Although winter trout can be found in deep holes during the coldest of temperatures, they regularly move into all but the shallowest of lakes and bays throughout the Delacroix area.
The Twin Pipeline is only one area that lends itself to good wintertime drift fishing. Nearby Four Horse Lake, Round Lake and Branville Bay all offer good drift fishing on any wind direction. Most of the popular spring and summer fishing spots will also produce trout during the winter.
Held also likes to drift through the many short passes and cuts between lakes and bays.

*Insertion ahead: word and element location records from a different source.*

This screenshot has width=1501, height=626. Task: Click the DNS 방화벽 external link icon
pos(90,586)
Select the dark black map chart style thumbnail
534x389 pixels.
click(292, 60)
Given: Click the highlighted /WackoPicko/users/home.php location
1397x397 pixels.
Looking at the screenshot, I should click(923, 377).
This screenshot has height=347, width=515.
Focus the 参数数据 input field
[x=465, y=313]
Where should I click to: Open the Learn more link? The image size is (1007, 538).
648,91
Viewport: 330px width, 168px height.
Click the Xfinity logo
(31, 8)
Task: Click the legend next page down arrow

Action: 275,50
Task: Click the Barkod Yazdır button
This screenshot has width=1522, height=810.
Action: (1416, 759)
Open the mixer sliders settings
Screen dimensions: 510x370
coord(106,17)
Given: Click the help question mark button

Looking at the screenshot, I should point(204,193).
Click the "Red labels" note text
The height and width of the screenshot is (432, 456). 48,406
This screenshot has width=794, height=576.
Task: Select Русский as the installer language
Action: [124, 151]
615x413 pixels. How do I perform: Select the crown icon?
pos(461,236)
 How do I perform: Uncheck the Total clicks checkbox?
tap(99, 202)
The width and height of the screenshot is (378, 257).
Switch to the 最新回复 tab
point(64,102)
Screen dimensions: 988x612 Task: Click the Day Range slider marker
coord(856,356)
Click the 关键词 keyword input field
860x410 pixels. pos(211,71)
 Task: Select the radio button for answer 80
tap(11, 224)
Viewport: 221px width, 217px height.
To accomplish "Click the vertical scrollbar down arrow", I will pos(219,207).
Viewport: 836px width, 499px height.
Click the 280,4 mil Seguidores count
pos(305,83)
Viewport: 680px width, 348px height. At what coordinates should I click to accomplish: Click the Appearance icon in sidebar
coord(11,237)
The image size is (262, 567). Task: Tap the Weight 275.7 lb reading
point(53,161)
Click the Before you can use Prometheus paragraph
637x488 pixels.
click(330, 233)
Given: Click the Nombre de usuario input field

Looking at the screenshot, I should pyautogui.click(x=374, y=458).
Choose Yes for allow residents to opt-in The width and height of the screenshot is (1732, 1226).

“It won’t take long to drift through them, but if you catch fish, you can do it over and over again,” he said.
Reggio and Hopedale also have unlimited areas to successfully drift fish. Reggio’s Lake Amadee and Petain Lagoon and Hopedale’s Bayou LaLoutre are perennial drifting favorites. The techniques used are the same, and drifting these areas will make you a successful wintertime fisherman.
Drifting winding bayous is more difficult than down a pencil-straight pipeline or a vast lake, but can be very productive. If your boat doesn’t steer well while under only wind or current power, it may be necessary to intermittently use a trolling motor to maintain proper boat control. If you don’t have a trolling motor, you can quickly start the main motor to get back in the right position.
On larger lakes such as Four Horse, it may take several drifts at various points across the lake to locate which runs are most productive.
“When you get to the end of your drift, quietly idle or troll widely back upwind and repeat. The last thing you want to do is run the boat through the area where you just caught fish,” Held said.
Drifting is more than simply letting the wind blow you where it will. You want to control the boat so you can precisely cover certain areas and, more importantly, repeat the same drift if you locate fish. Held regularly uses a drift sock to slow the drifting speed and maintain proper boat position.
“A slow drift is especially helpful when using a popping cork,” he said.
After a stretch of a few warm days, the fish will move into shallower water and feed more aggressively. It’s on these days that Held says not to rule out fishing topwater baits.
“Most guys won’t throw a topwater bait in the winter, but you would be surprised at the fish you can catch,” he said.
I remember a couple years back when Held was showing off two limits of mule trout that he and his son Brad caught in early February. All 50 of them were caught on topwater baits.
One advantage of winter fishing is that you can leave a little later and not miss any action.
“A lot of times, I’m just going out while others are already coming in. A lot of them from an unsuccessful trip,” Held said. “I’ll drift a shoreline along a flat at midday with suspending MirrOlures and simply tear them up.”
If you haven’t tried drifting, you’re definitely missing out on some great wintertime fishing. So instead of staying home on those windy days or coming back empty-handed, try setting up for a day of leisurely drift fishing — you will catch fish.